How to Index National Standard/Regulation PDFs?
I understand that Zotero is primarily designed as a literature management tool, mostly for scientific papers. However, I also expect that it could be used to organize other types of published documents in standard formats, such as national standards or regulations.
In my work, I rely heavily on Chinese national standards, and it would be extremely helpful if Zotero could manage my large collection of such files. Unfortunately, Zotero currently seems unable to index these PDF files, which prevents it from generating the .zotero-ft-cache needed for global searching, even though the PDFs themselves are text searchable.

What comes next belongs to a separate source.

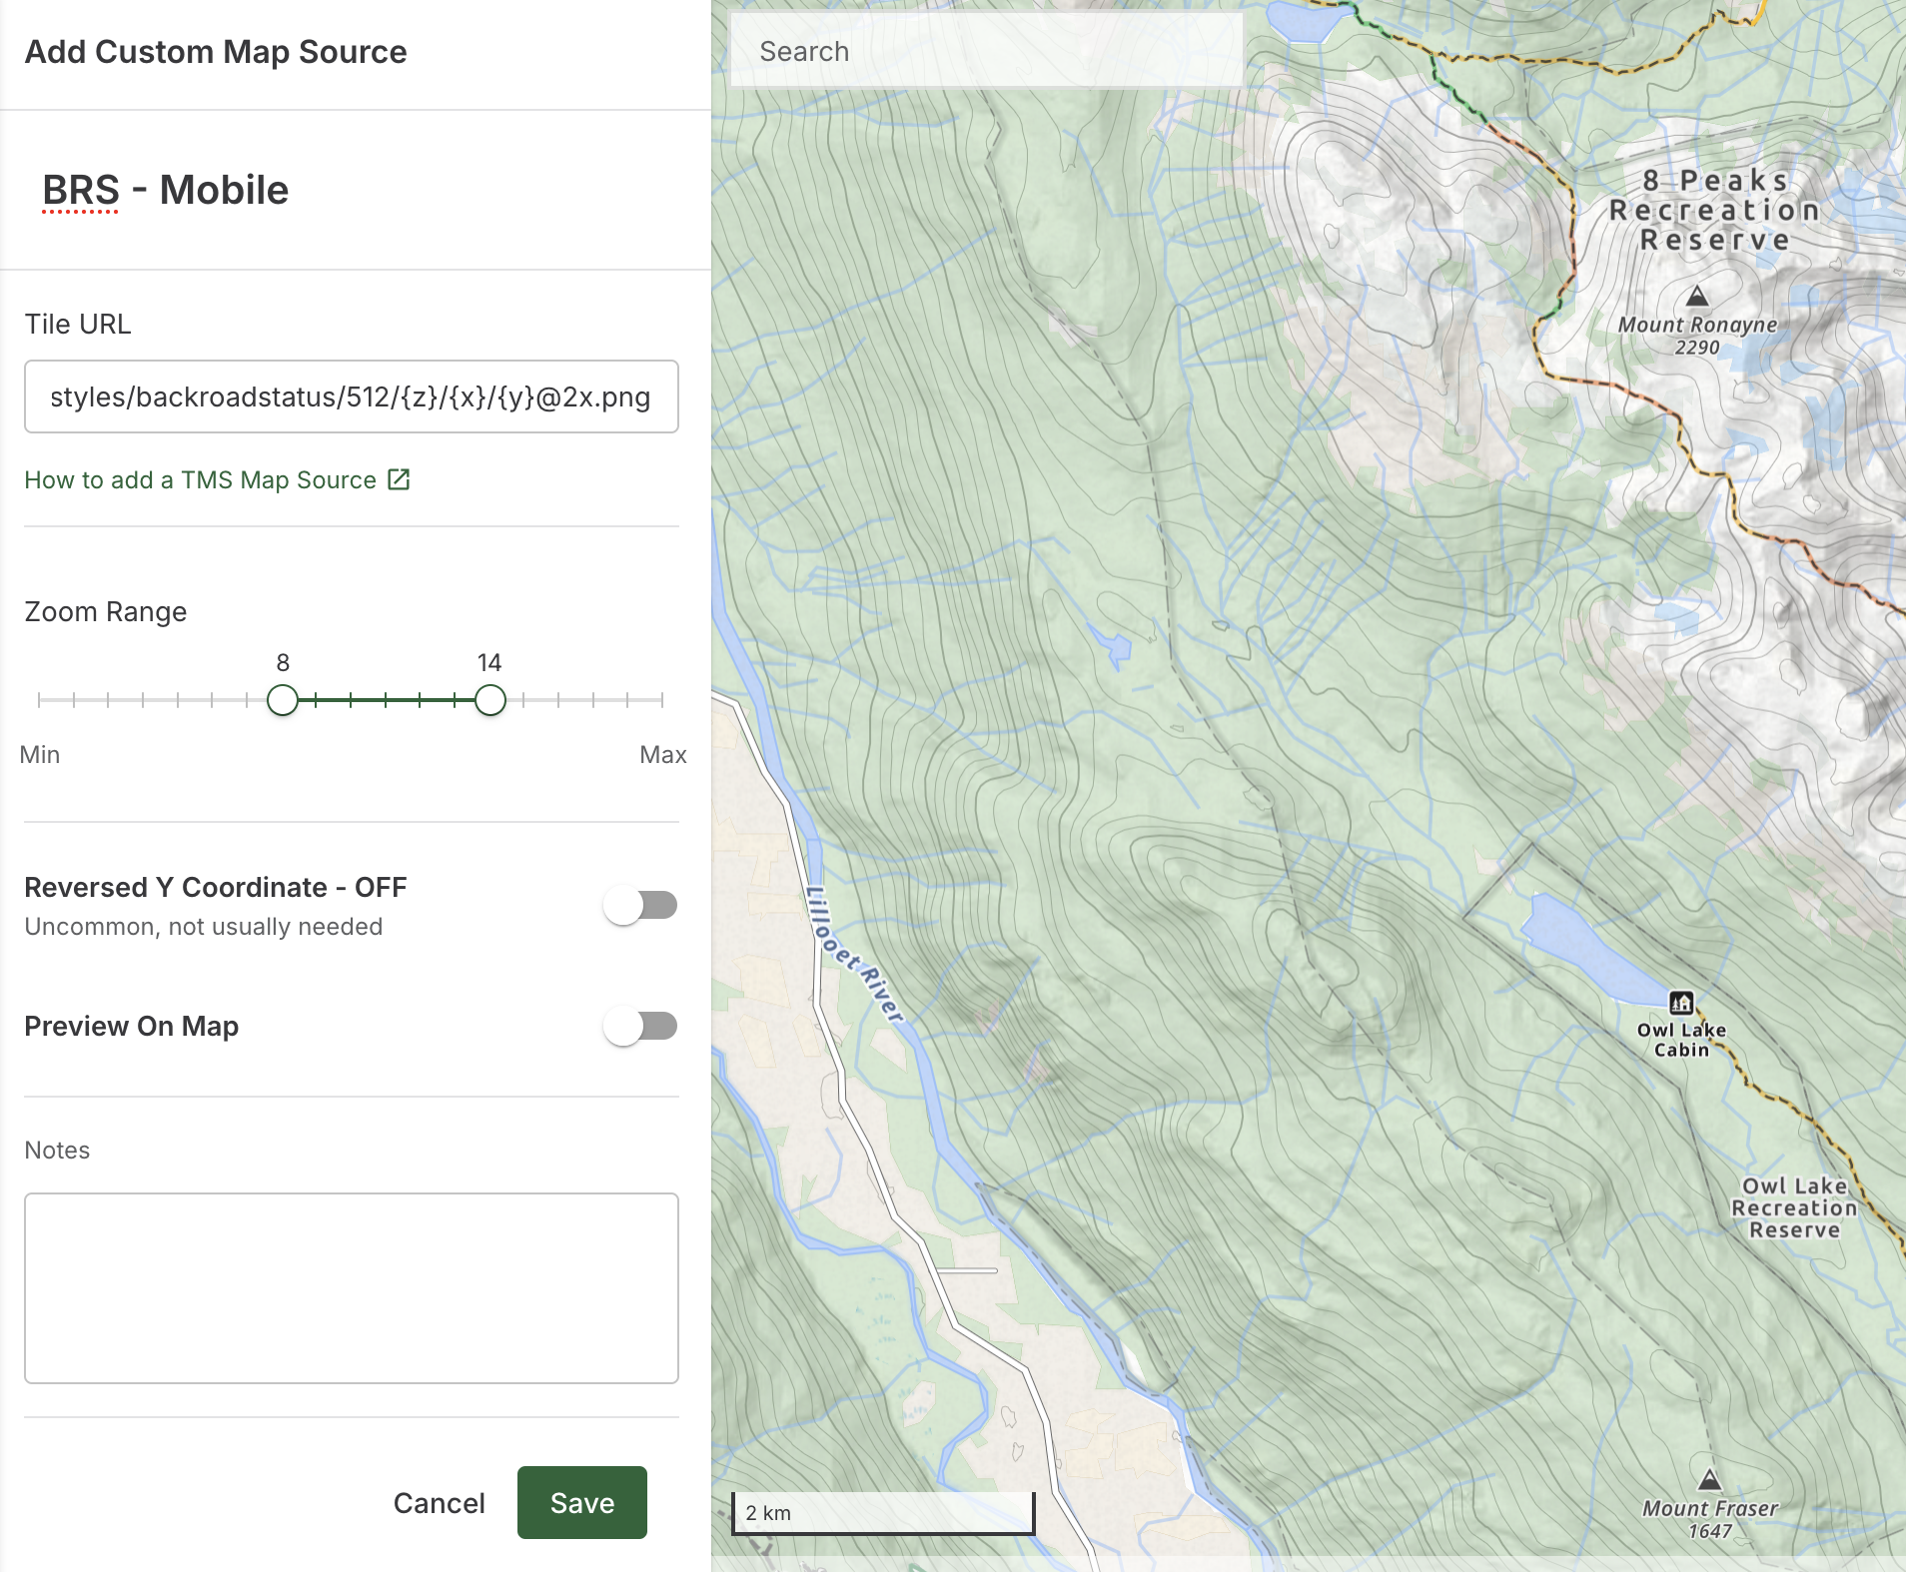Click the 2 km scale bar
Viewport: 1906px width, 1572px height.
tap(883, 1512)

Here is an example of such a file:
https://drive.google.com/file/d/1MrB0O5ODbeIrr7yP6ZMALd2DZXZeWuw9/view?usp=sharing
I would like to ask whether support for indexing this type of file might be possible in the future, or if there is an add-on that could help to do it?
Thanks!
In my work, I rely heavily on Chinese national standards, and it would be extremely helpful if Zotero could manage my large collection of such files. Unfortunately, Zotero currently seems unable to index these PDF files, which prevents it from generating the .zotero-ft-cache needed for global searching, even though the PDFs themselves are text searchable.

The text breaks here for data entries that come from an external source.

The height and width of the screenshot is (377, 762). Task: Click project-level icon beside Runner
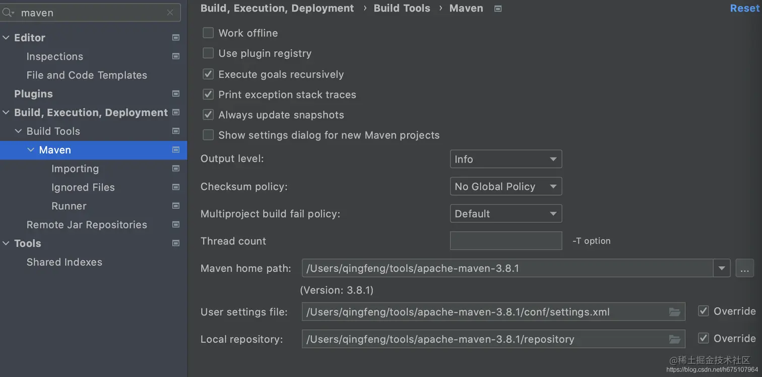tap(176, 206)
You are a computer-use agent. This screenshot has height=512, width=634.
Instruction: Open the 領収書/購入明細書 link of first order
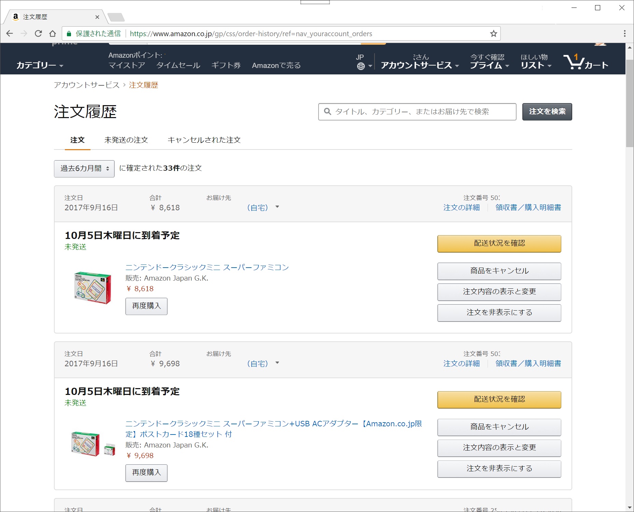pos(528,208)
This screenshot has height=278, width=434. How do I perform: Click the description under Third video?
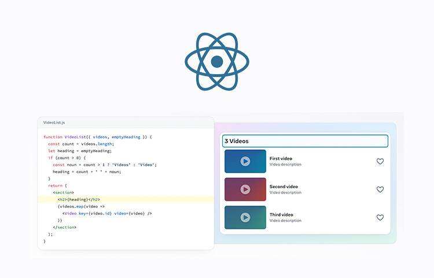(285, 221)
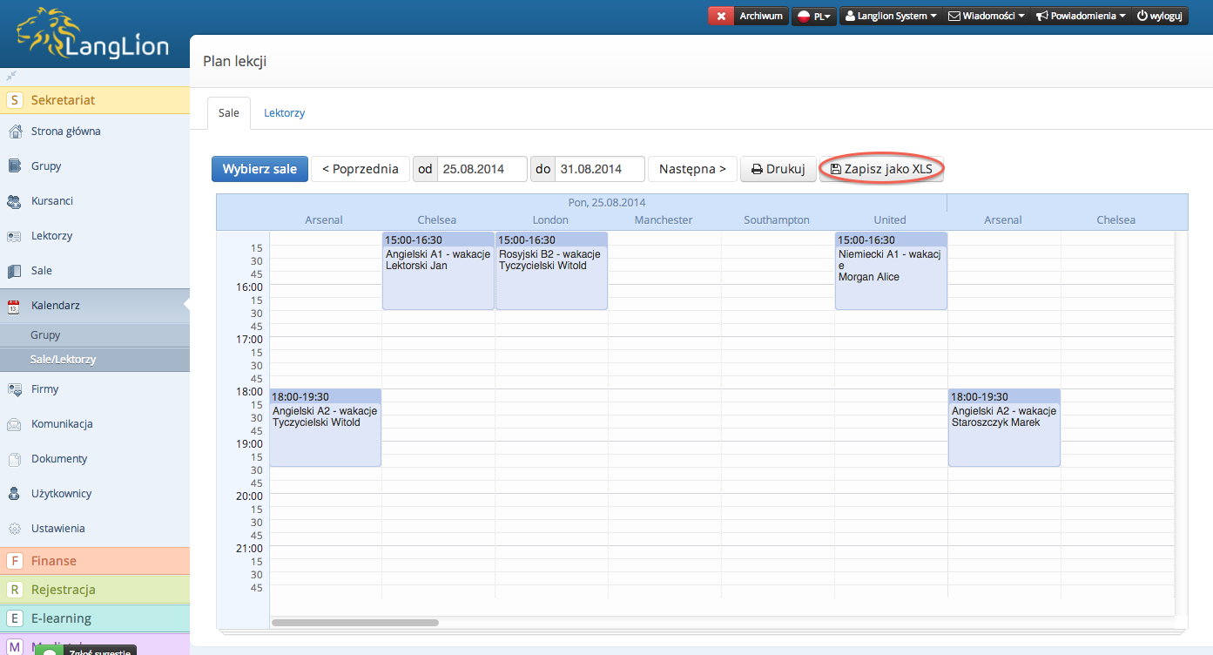Viewport: 1213px width, 655px height.
Task: Expand the Powiadomienia notifications menu
Action: (x=1080, y=16)
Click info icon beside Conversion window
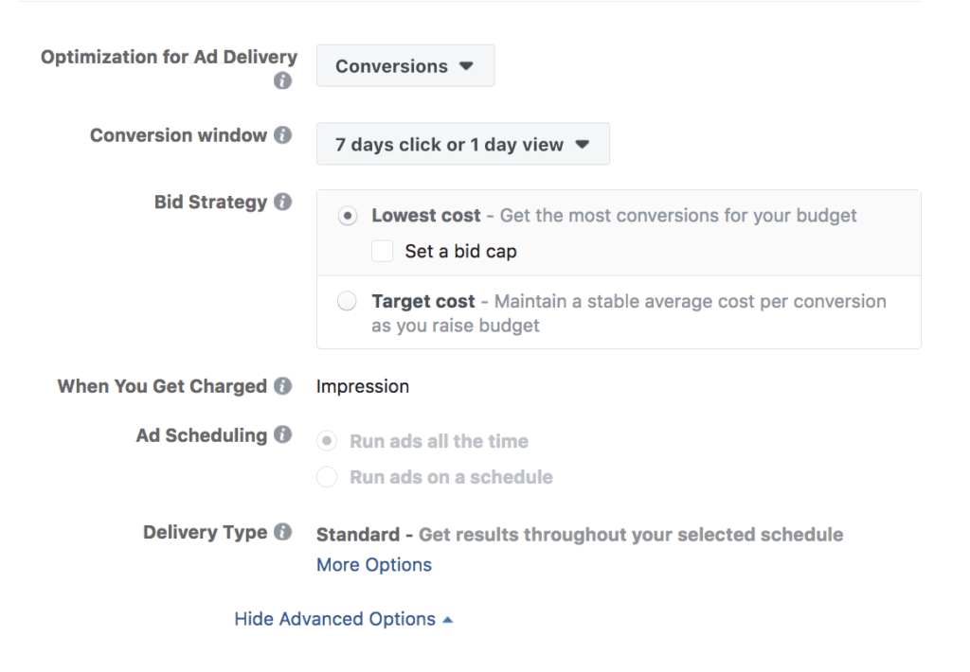The height and width of the screenshot is (672, 970). pos(282,135)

Here is an example of such a file:
https://drive.google.com/file/d/1MrB0O5ODbeIrr7yP6ZMALd2DZXZeWuw9/view?usp=sharing
I would like to ask whether support for indexing this type of file might be possible in the future, or if there is an add-on that could help to do it?
Thanks!
The first step for metadata retrieval would be to identify a reliable source for that metadata - there would be further requirements after that, but this one is essential (and not always possible for standards, unfortunately). Perhaps you can list the original source of the PDF, so that someone could take a look?
Yes, I understand that the metadata of a document can be obtained either from the website (translator) or directly from the PDF. For example, metadata for Chinese national standards can be found here:
https://openstd.samr.gov.cn/bzgk/gb/newGbInfo?hcno=5CD35A41D3B485E0F073F68EF987246D
and the Jasmine add-on is able to recognize this information. At the very least, I can even enter the metadata manually.
However, this does not solve the problem of generating the .zotero-ft-cache required for global searching. When I right-click the PDF and select reindex, nothing happens. From what I’ve searched, Zotero uses pdftotext (?) to generate the index for PDFs. Do you think there’s a way I could manually generate this?
Thanks!
Using pdftotext, I can indeed extract some text from your PDF, but it isn't the only place where something could go wrong. I hope someone with a better knowledge of that specific functionality can offer more assistance.